Texte fourni =>
+---+
En plus, au début des années 1990, le Cameroun, à l'instar de beaucoup de pays africains, notamment ceux au sud du Sahara, entre dans une période de turbulences sociopolitiques qui menacent sérieusement la stabilité voire la survie du régime en place. Des demandes pressantes pour la tenue d'une Conférence nationale souveraine en vue de refonder l'Etat au Cameroun par la mise sur pied de nouvelles institutions politiques et administratives sont formulées. En réaction à ces exigences populaires, associatives et politiques, le pouvoir soumet à l'Assemblée nationale plusieurs projets de loi portant modification de la Constitution du 2 juin 1972 au détriment de la voie référendaire préconisée par une frange de la population. Ces projets seront adoptés par l'Assemblée nationale et les lois de révisions correspondantes promulguées par le président de la République respectivement en 1991, 1996 et en 2008. Ces révisions ont transformé les institutions consacrées par la Constitution. La révision constitutionnelle du 23 avril 1991 consacre un changement de régime politique, car elle introduit voire réintroduit les éléments essentiels du régime parlementaire dans l'ordre constitutionnel camerounais44(*). Cette nouvelle donne constitutionnelle a été maintenue, voire renforcée avec la réforme constitutionnelle du 18 janvier 199645(*).

Au demeurant, la notion de pouvoir constituant dérivé relativement bien définie en doctrine constitutionnelle française, juridiquement consacrée en droit positif camerounais est constamment mise en oeuvre dans notre ordre juridique.

Pourtant, l'analyse qui consiste à considérer que tous les actes du pouvoir constituant dérivé sont des actes de révision n'est pas constante au regard de la doctrine camerounaise du droit constitutionnel. Selon certains auteurs en effet, le pouvoir constituant dérivé au Cameroun aurait, notamment en 1961 et en 1996 procédé, non pas à la révision des Constitutions en vigueur, mais plutôt à l'établissement de nouvelles sous prétexte de réviser celles en vigueur au moment où l'opération est enclenchée. De ce point de vue, la distinction ci-dessus opérée entre le pouvoir constituant dérivé et le pouvoir constituant originaire qui l'a instituée, est relativement floue, au plan doctrinal. Ainsi, depuis la promulgation de la loi n° 96/06 du 18 janvier 1996, le Professeur Maurice KAMTO soutient que « Comme en 1961, la `'révision'' de 1996 est une fraude à la procédure ou pour être plus précis, un détournement de procédure dans la mesure où dans un cas comme dans l'autre, on a mis en oeuvre la procédure de révision constitutionnelle pour établir des Constitutions totalement nouvelles du point de vue substantiel »46(*). Dans le même sens, le Professeur Magloire ONDOA défend l'idée selon laquelle la loi du 18 janvier 1996 apporte des changements qui ne sauraient s'intégrer dans la logique d'une simple révision47(*). Et le fait pour l'auteur de parler quelques années plus tard, s'agissant de la Constitution du 2 juin 1972 de « la survie de l'ancienne Constitution » et, s'agissant de la loi constitutionnelle de 1996 de « l'inertie de la  nouvelle Constitution »48(*), rend l'identification au Cameroun d'un pouvoir constituant dérivé distinct du pouvoir constituant originaire fort subtile.
+---+
Données enregistrées =>
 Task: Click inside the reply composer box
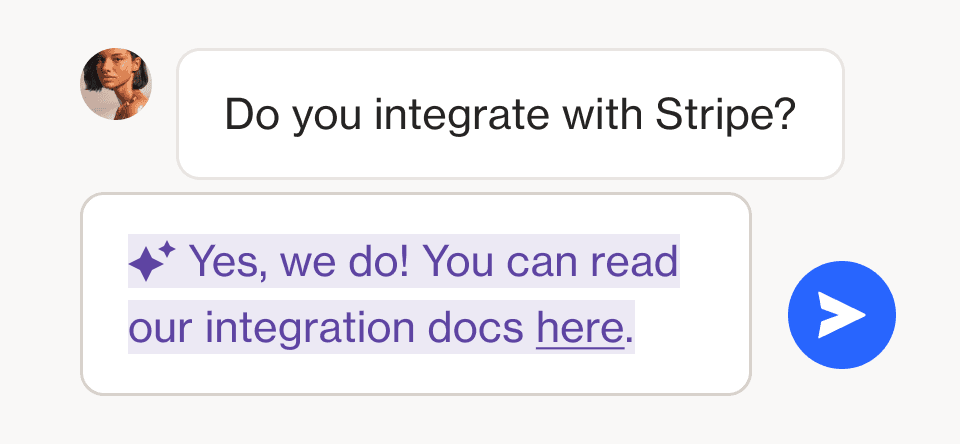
+---+
Consignes de l'exercice =>
(1) Répondez brièvement à ces questions à partir du texte fourni :
(a) De quand date la révision constitutionnelle qui, selon le texte, consacre un changement de régime politique ?
(b) Quelle démarche le pouvoir a-t-il choisie au détriment de la voie référendaire ?
(c) Selon le Professeur Maurice KAMTO, en quelles années la procédure de révision a-t-elle servi à établir des Constitutions totalement nouvelles ?
(2) Indiquez si chacune de ces affirmations concorde avec le texte fourni, en citant les mots qui permettent de trancher :
(a) Les lois de révision ont été promulguées en 1991, 1996 et 2008.
(b) La réforme du 18 janvier 1996 a abandonné les éléments du régime parlementaire introduits en 1991.
(c) Pour la doctrine camerounaise, tous les actes du pouvoir constituant dérivé sont constamment regardés comme des actes de révision.
(3) Recopiez le passage du texte fourni compris entre « Au demeurant, la » et « notre ordre juridique. », ces deux passages inclus.
La liste provient d'une source distincte de celle du texte fourni.

Réponses aux consignes =>
(1)
(a) Du 23 avril 1991.
(b) Il a soumis à l'Assemblée nationale plusieurs projets de loi portant modification de la Constitution du 2 juin 1972.
(c) En 1961 et en 1996.

(2)
(a) Oui : « promulguées par le président de la République respectivement en 1991, 1996 et en 2008 ».
(b) Non : « Cette nouvelle donne constitutionnelle a été maintenue, voire renforcée ».
(c) Non : « l'analyse qui consiste à considérer que tous les actes du pouvoir constituant dérivé sont des actes de révision n'est pas constante au regard de la doctrine camerounaise du droit constitutionnel ».

(3)
Au demeurant, la notion de pouvoir constituant dérivé relativement bien définie en doctrine constitutionnelle française, juridiquement consacrée en droit positif camerounais est constamment mise en oeuvre dans notre ordre juridique.